§ **Work task**:
Tally up the lines below with "Locate" in them. Answer with the number only.

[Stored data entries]
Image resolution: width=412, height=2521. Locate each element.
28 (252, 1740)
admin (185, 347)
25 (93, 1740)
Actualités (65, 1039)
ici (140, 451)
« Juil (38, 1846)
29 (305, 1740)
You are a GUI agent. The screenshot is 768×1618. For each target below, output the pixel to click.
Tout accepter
==
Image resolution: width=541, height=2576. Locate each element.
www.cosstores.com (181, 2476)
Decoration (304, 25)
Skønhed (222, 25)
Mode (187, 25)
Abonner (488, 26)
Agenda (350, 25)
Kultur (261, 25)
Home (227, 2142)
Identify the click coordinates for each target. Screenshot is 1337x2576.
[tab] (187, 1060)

§ **Result for this exercise**:
2